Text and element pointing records
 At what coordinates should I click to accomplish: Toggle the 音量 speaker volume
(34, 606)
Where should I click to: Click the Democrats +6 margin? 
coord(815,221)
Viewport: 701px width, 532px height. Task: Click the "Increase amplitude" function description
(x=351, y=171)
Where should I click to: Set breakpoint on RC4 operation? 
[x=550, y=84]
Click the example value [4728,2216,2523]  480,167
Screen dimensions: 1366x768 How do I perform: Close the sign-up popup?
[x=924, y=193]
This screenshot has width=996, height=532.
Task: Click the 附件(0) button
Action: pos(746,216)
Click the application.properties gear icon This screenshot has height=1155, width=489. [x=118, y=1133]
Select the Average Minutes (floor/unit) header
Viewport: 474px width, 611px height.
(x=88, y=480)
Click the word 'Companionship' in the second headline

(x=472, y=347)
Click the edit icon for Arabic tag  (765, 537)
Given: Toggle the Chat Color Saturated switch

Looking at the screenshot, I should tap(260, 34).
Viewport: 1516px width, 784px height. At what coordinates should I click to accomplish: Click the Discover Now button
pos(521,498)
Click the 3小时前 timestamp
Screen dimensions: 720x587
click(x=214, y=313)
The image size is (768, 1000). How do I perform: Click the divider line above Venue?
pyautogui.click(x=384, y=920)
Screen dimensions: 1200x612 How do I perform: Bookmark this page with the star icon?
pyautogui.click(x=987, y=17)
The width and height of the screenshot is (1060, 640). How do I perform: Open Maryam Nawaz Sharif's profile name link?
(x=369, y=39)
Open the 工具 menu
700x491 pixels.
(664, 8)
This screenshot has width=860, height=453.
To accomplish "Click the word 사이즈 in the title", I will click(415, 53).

• Short exercise:
Set out the lines above as a numbered list, leaving out the blank ones.

• Task response:
1.  At what coordinates should I click to accomplish: Toggle the 音量 speaker volume
2. (34, 606)
3. Where should I click to: Click the Democrats +6 margin? 
4. coord(815,221)
5. Viewport: 701px width, 532px height. Task: Click the "Increase amplitude" function description
6. (x=351, y=171)
7. Where should I click to: Set breakpoint on RC4 operation? 
8. [x=550, y=84]
9. Click the example value [4728,2216,2523]  480,167
10. Screen dimensions: 1366x768 How do I perform: Close the sign-up popup?
11. [x=924, y=193]
12. This screenshot has width=996, height=532.
13. Task: Click the 附件(0) button
14. Action: pos(746,216)
15. Click the application.properties gear icon This screenshot has height=1155, width=489. [x=118, y=1133]
16. Select the Average Minutes (floor/unit) header
17. Viewport: 474px width, 611px height.
18. (x=88, y=480)
19. Click the word 'Companionship' in the second headline
20. (x=472, y=347)
21. Click the edit icon for Arabic tag  (765, 537)
22. Given: Toggle the Chat Color Saturated switch
23. Looking at the screenshot, I should tap(260, 34).
24. Viewport: 1516px width, 784px height. At what coordinates should I click to accomplish: Click the Discover Now button
25. pos(521,498)
26. Click the 3小时前 timestamp
27. Screen dimensions: 720x587
28. click(x=214, y=313)
29. The image size is (768, 1000). How do I perform: Click the divider line above Venue?
30. pyautogui.click(x=384, y=920)
31. Screen dimensions: 1200x612 How do I perform: Bookmark this page with the star icon?
32. pyautogui.click(x=987, y=17)
33. The width and height of the screenshot is (1060, 640). How do I perform: Open Maryam Nawaz Sharif's profile name link?
34. (x=369, y=39)
35. Open the 工具 menu
36. 700x491 pixels.
37. (664, 8)
38. This screenshot has width=860, height=453.
39. To accomplish "Click the word 사이즈 in the title", I will click(415, 53).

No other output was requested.